Eine Woche Köln

Testen wir mal was. Mal sehen, wie gut ich das mit dem regelmäßigen Bloggen so hinkriegen kann. So ein Leben ist ja bei weitem nicht so spannend wie man es manchmal gerne hätte (oder auch nicht, je nachdem). Und nein, ich habe auch nicht jedes Mal das Handy draußen, wenn irgendwas passiert. Und nein, das hier mache ich auch bestimmt nicht jede Woche. Trotzdem – inspiriert von Martins Bildergeschichten habe ich da mal was zusammengesammelt.

Taubenklecks am Fenster
Taube: Meine Woche fing damit an, dass eine dicke Taube mit so viel Schmackes gegen mein Fenster geflogen ist, dass ich jetzt ihren Abdruck an der Scheibe habe, komplett mit Kopfumriss und Augenabdruck. Was zum Teufel wollte die? Warum fliegt die so? Und wer macht das jetzt weg?

Stuhl im Wartezimmer
Arzt: Kontrolluntersuchungen. Ein Fest. Die Praxis meines Arztes ist eine Zeitreise in die neunziger, in dessen Wartezimmer fast nur Menschen sitzen, denen man nicht zu nahe kommen will. Ich habe endlich mal wieder 2 Stunden zum Lesen.
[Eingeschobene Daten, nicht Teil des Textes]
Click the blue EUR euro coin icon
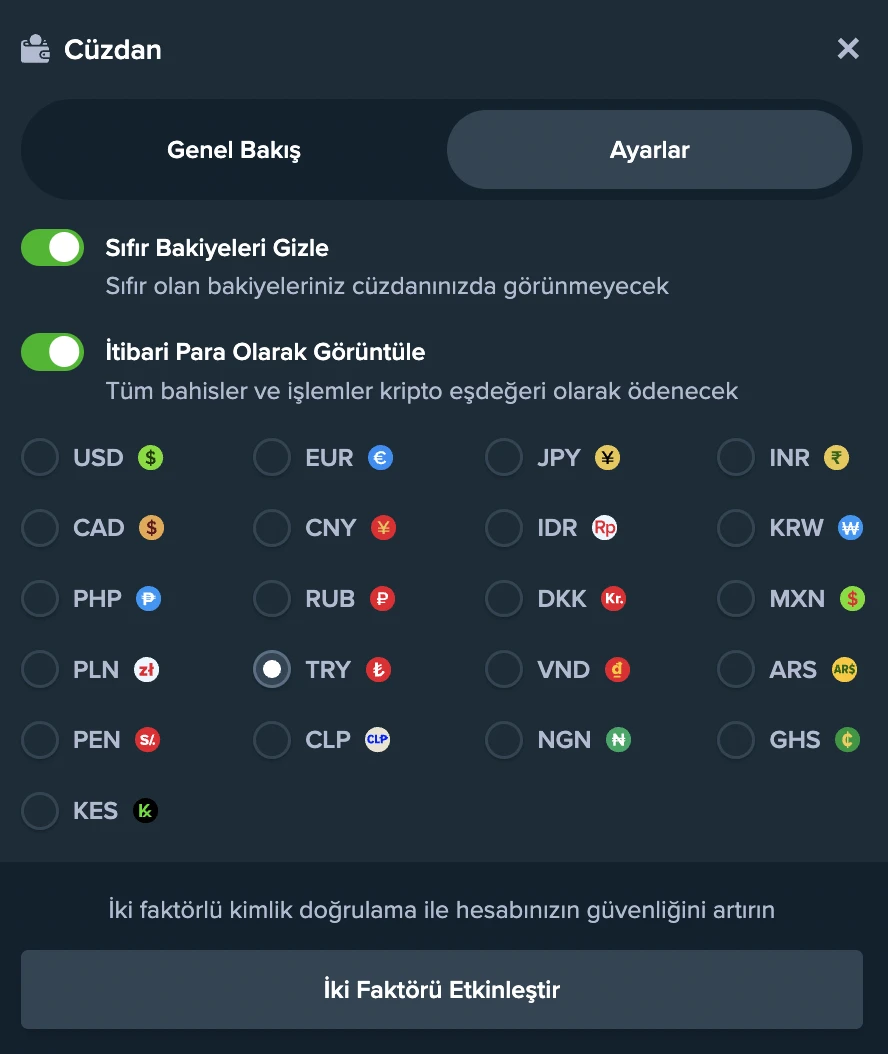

Und keine Sorge, alles jut, ich darf weiter atmen.

Museumsnacht Köln
Museumsnacht: Immer schön, wenn das Wetter so spät im Jahr noch so mild ist. So konnten wir ohne zu frieren eine Nacht durch die Stadt ziehen. Beim ersten Museum Bändchen kaufen, dann kommt man überall und in alle Shuttlebus rein. Wir sind unter anderem nachts Seilbahn gefahren, haben uns die CityLeaks Muriels in Mühlheim erklären lassen, und haben uns im Makk eine lustige Modenschau angesehen. Allerdings waren wir zu spät in der Kunsthochschule für Medien.

Nohogesa Demo Köln
#NoHoGeSa: Trotz (oder eher dank) der Zeitumstellung war ich dann am Sonntag pünktlich auf der Gegendemo zum NoHoGeSa-Aufmarsch. Trotz trübem Nieselwetter haben sich immernoch Tausende auf dem Ottoplatz in Köln versammelt, um zu zeigen, dass wir hier keine Nazis wollen. Auf einer Demo rumstehen ist übrigens gar nicht so schlimm, liebe Leute. Das schafft man gelegentlich auch mit vollem Terminkalender.

Zeug der Woche
In other news: Am Hansaring gibt es jetzt eine elektronische Anzeige für die U-Bahn an der dämlichsten Stelle. Warum weiß niemand, ich habe „Der Marsianer“ noch immer nicht zu Ende gelesen, Drake tanzt komisch, und die Welt hat neue Emojis. Wie aufregend unser Leben ist.